SOURCE DATA Block Start

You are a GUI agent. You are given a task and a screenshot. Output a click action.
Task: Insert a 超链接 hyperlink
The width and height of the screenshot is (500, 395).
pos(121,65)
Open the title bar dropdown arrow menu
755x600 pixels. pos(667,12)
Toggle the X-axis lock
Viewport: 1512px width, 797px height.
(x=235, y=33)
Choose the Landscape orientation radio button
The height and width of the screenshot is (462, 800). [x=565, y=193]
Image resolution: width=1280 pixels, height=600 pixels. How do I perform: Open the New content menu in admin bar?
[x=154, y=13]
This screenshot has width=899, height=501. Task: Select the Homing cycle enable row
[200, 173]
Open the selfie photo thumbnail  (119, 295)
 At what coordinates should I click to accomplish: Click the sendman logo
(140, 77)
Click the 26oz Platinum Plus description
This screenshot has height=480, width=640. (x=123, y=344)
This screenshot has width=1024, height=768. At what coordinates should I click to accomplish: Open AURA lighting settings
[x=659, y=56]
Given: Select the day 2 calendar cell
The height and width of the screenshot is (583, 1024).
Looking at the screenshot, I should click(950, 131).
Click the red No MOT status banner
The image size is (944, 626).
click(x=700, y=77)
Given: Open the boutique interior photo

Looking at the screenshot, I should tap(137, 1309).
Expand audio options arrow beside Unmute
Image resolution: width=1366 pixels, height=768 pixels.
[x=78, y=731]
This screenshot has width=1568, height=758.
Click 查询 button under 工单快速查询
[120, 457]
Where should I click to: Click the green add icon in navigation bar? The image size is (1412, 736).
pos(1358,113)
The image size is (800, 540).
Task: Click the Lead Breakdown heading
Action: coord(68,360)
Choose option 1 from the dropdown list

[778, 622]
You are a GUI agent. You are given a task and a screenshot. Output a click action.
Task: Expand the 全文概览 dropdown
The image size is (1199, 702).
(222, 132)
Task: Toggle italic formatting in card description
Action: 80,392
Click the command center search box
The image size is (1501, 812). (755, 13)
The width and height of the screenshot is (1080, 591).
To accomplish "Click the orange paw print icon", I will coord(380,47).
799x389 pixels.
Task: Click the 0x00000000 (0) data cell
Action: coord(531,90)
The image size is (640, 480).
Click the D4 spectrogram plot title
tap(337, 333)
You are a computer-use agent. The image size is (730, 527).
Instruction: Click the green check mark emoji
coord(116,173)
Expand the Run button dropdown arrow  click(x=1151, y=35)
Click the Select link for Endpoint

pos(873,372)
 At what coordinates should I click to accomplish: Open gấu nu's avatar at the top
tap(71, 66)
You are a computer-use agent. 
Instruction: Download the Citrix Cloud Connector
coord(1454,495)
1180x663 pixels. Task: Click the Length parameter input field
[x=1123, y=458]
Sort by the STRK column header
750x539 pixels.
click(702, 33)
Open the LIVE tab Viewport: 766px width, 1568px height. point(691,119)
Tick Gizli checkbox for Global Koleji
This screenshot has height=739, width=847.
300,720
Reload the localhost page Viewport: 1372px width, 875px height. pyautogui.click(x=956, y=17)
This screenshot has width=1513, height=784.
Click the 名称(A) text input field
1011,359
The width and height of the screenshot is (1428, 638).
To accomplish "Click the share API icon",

SOURCE DATA Block End

Would you please write out all the entries exactly?

You are a GUI agent. You are given a task and a screenshot. Output a click action.
Task: Insert a 超链接 hyperlink
The width and height of the screenshot is (500, 395).
pos(121,65)
Open the title bar dropdown arrow menu
755x600 pixels. pos(667,12)
Toggle the X-axis lock
Viewport: 1512px width, 797px height.
(x=235, y=33)
Choose the Landscape orientation radio button
The height and width of the screenshot is (462, 800). [x=565, y=193]
Image resolution: width=1280 pixels, height=600 pixels. How do I perform: Open the New content menu in admin bar?
[x=154, y=13]
This screenshot has width=899, height=501. Task: Select the Homing cycle enable row
[200, 173]
Open the selfie photo thumbnail  (119, 295)
 At what coordinates should I click to accomplish: Click the sendman logo
(140, 77)
Click the 26oz Platinum Plus description
This screenshot has height=480, width=640. (x=123, y=344)
This screenshot has width=1024, height=768. At what coordinates should I click to accomplish: Open AURA lighting settings
[x=659, y=56]
Given: Select the day 2 calendar cell
The height and width of the screenshot is (583, 1024).
Looking at the screenshot, I should click(950, 131).
Click the red No MOT status banner
The image size is (944, 626).
click(x=700, y=77)
Given: Open the boutique interior photo

Looking at the screenshot, I should tap(137, 1309).
Expand audio options arrow beside Unmute
Image resolution: width=1366 pixels, height=768 pixels.
[x=78, y=731]
This screenshot has width=1568, height=758.
Click 查询 button under 工单快速查询
[120, 457]
Where should I click to: Click the green add icon in navigation bar? The image size is (1412, 736).
pos(1358,113)
The image size is (800, 540).
Task: Click the Lead Breakdown heading
Action: coord(68,360)
Choose option 1 from the dropdown list

[778, 622]
You are a GUI agent. You are given a task and a screenshot. Output a click action.
Task: Expand the 全文概览 dropdown
The image size is (1199, 702).
(222, 132)
Task: Toggle italic formatting in card description
Action: 80,392
Click the command center search box
The image size is (1501, 812). (755, 13)
The width and height of the screenshot is (1080, 591).
To accomplish "Click the orange paw print icon", I will coord(380,47).
799x389 pixels.
Task: Click the 0x00000000 (0) data cell
Action: coord(531,90)
The image size is (640, 480).
Click the D4 spectrogram plot title
tap(337, 333)
You are a computer-use agent. The image size is (730, 527).
Instruction: Click the green check mark emoji
coord(116,173)
Expand the Run button dropdown arrow  click(x=1151, y=35)
Click the Select link for Endpoint

pos(873,372)
 At what coordinates should I click to accomplish: Open gấu nu's avatar at the top
tap(71, 66)
You are a computer-use agent. 
Instruction: Download the Citrix Cloud Connector
coord(1454,495)
1180x663 pixels. Task: Click the Length parameter input field
[x=1123, y=458]
Sort by the STRK column header
750x539 pixels.
click(702, 33)
Open the LIVE tab Viewport: 766px width, 1568px height. point(691,119)
Tick Gizli checkbox for Global Koleji
This screenshot has height=739, width=847.
300,720
Reload the localhost page Viewport: 1372px width, 875px height. pyautogui.click(x=956, y=17)
This screenshot has width=1513, height=784.
Click the 名称(A) text input field
1011,359
The width and height of the screenshot is (1428, 638).
To accomplish "Click the share API icon",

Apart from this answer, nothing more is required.